**AIM OF THE TASK:** List the places of being that the text assigns to the soul.

----- GIVEN TEXT

Marriage is called a yoke, too heavy for one alone to bear; therefore, each had a mutual help, a wife. In the participation of good, compassion of evil, in health the best delight, in sickness the best comfort; the sole companion to whom we may communicate our joys and into whose bosom we unload our sorrows. Thus are our griefs lessened, our joys enlarged, our hearts solaced.
The dying words of Mr. Ash, the Puritan, are well-deserving of notice. He said, "When I consider my best duties, I sink, I die, I despair. But when I think of Christ, I have enough. He is all and in all.
The soul hath three places of being: in the body from the Lord, in the Lord from the body, in the body with the Lord. The two last are referred to our salvation in heaven, either in part, when the soul is glorified alone, or totally, when both are crowned together. Now, the soul must be even here in the Lord's keeping or else it is lost. If God let go His hold, it sinks. It came from God; it returns to God. It cannot be well one moment without God.
Slander is a water in great request; every guest of the devil is continually sipping of this vial. It robs man of his good name, which is above all riches. It is the part of vile men to vilify others and to climb up to unmerited praise by the stairs of another's disgrace.

----------
----- RAW DATA

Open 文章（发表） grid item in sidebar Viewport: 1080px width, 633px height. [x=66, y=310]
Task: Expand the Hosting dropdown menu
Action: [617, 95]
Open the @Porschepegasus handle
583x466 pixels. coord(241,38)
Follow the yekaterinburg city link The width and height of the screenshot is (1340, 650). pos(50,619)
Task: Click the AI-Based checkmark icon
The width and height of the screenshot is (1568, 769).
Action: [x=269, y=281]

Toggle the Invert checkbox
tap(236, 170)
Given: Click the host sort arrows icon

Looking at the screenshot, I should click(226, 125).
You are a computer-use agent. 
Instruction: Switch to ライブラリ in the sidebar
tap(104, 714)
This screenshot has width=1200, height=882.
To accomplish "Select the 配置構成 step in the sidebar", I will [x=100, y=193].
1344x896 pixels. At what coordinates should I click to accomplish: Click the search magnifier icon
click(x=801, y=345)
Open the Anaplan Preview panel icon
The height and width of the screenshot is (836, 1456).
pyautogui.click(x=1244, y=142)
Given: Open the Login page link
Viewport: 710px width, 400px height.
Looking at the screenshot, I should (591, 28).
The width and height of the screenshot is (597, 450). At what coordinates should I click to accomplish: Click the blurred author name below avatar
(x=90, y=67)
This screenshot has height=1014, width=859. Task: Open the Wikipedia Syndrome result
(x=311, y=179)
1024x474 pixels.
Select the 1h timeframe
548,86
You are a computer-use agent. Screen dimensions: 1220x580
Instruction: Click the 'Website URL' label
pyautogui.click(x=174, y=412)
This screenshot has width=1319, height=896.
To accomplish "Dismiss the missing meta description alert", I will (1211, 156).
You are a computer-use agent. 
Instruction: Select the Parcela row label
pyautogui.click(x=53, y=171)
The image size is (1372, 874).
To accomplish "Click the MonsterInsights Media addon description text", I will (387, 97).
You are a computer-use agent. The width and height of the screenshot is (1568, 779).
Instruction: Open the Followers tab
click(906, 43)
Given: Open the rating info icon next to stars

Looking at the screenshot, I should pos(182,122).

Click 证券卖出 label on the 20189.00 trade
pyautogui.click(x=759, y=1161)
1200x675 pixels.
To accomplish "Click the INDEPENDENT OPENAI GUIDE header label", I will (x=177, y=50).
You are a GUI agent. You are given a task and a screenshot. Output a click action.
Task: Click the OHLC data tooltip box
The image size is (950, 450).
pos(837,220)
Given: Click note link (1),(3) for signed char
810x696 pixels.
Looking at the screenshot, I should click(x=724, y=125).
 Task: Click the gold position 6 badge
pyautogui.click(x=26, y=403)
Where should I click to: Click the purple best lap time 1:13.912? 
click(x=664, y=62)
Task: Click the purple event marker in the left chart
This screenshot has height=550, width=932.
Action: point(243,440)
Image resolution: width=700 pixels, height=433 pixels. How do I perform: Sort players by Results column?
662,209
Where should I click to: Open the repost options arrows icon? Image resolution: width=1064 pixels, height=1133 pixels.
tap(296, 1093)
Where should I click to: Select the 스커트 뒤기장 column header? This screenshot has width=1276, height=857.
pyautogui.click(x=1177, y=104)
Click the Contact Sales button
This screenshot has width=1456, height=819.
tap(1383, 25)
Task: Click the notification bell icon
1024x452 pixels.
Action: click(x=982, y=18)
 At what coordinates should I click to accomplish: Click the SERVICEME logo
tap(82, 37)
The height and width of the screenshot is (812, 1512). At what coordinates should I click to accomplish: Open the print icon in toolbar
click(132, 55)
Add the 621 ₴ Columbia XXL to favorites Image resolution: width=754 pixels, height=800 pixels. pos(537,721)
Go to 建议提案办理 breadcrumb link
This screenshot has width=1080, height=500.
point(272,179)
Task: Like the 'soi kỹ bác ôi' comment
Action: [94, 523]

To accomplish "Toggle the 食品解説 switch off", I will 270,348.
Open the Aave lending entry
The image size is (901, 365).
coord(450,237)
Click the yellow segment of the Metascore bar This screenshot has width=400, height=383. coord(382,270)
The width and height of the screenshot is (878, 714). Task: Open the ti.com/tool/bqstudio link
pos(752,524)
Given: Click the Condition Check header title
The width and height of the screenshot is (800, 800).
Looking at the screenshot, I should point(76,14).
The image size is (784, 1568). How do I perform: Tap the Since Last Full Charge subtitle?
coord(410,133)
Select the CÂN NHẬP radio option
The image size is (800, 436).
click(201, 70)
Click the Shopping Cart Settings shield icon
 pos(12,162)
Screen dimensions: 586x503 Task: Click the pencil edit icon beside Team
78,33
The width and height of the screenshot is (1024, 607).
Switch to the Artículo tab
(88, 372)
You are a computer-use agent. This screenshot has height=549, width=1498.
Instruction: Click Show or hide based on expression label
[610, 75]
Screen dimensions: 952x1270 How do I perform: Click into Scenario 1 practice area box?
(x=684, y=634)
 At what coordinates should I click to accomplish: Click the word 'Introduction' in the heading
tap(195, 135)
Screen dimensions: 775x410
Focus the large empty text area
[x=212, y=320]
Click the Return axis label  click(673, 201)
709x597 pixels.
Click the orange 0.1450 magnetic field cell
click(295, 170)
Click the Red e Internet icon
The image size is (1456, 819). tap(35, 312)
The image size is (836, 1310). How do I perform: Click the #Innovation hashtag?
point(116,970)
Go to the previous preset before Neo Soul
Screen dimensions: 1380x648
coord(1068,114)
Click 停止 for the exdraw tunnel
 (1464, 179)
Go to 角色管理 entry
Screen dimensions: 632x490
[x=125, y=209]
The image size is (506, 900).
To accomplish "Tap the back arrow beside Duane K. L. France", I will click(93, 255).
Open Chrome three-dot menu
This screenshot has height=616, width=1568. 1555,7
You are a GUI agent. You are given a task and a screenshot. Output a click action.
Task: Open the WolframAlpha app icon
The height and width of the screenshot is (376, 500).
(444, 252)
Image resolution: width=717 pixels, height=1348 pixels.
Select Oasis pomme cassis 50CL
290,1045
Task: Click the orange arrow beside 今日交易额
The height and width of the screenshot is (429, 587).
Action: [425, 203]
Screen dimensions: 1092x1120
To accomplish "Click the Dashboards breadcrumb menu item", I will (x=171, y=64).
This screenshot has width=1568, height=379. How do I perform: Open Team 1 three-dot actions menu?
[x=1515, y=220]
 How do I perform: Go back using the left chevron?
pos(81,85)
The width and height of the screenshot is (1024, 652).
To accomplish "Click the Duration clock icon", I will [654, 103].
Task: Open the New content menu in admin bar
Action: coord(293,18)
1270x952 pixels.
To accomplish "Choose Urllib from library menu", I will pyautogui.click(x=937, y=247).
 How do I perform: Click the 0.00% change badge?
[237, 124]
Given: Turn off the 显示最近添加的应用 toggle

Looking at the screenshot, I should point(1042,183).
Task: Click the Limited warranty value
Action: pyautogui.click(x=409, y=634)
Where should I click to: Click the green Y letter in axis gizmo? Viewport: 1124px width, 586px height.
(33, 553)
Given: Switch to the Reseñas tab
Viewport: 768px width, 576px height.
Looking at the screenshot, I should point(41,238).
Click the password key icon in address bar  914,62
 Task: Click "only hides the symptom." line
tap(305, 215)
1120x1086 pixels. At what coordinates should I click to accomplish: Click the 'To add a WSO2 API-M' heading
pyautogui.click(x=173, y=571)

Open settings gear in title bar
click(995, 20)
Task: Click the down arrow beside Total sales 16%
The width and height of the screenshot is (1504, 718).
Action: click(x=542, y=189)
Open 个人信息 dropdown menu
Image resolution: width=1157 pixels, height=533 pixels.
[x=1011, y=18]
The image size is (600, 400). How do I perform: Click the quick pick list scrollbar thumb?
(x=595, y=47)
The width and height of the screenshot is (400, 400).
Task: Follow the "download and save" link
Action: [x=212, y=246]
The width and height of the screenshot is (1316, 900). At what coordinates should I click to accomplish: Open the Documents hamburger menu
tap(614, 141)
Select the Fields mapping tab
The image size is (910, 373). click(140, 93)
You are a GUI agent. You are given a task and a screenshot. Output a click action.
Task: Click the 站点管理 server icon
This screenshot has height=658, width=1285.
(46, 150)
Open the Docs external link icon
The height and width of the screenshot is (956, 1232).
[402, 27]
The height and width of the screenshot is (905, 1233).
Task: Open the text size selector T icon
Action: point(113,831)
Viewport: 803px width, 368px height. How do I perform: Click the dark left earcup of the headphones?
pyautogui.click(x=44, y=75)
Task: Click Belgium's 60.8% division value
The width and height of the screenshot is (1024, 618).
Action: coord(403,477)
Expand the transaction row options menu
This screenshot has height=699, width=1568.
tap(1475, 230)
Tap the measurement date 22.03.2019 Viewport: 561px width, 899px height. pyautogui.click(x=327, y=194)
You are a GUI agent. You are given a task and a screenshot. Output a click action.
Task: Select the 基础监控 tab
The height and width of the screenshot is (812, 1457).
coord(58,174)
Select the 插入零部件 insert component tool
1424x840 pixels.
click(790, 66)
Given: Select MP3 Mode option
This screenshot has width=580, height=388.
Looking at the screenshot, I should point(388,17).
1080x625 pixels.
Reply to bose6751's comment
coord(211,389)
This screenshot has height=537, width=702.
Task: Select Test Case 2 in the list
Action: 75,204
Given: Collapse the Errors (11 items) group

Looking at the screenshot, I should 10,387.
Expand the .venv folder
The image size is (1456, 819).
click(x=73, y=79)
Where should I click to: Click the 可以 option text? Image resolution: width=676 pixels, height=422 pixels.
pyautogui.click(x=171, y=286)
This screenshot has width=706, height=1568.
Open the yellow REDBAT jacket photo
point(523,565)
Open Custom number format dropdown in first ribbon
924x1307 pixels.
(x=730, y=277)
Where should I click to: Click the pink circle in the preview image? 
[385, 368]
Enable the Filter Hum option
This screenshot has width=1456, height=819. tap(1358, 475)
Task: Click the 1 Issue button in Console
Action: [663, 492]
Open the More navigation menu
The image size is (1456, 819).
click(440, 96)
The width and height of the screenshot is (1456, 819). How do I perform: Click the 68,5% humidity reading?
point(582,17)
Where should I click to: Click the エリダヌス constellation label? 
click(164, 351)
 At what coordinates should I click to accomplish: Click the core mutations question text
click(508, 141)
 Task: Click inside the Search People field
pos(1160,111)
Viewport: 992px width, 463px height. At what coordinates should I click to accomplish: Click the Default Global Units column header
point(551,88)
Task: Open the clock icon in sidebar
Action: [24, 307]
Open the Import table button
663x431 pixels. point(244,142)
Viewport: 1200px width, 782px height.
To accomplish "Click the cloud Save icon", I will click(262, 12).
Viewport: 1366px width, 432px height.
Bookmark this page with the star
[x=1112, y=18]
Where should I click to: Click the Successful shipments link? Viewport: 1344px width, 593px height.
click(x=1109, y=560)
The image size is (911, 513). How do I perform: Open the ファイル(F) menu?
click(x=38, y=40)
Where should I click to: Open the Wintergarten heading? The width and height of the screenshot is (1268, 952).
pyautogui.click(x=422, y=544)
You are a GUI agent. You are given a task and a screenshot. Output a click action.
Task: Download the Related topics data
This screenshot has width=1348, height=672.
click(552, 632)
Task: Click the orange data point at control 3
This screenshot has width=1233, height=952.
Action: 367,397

----------

**THE RESULT:**
- In the body from the Lord
- In the Lord from the body
- In the body with the Lord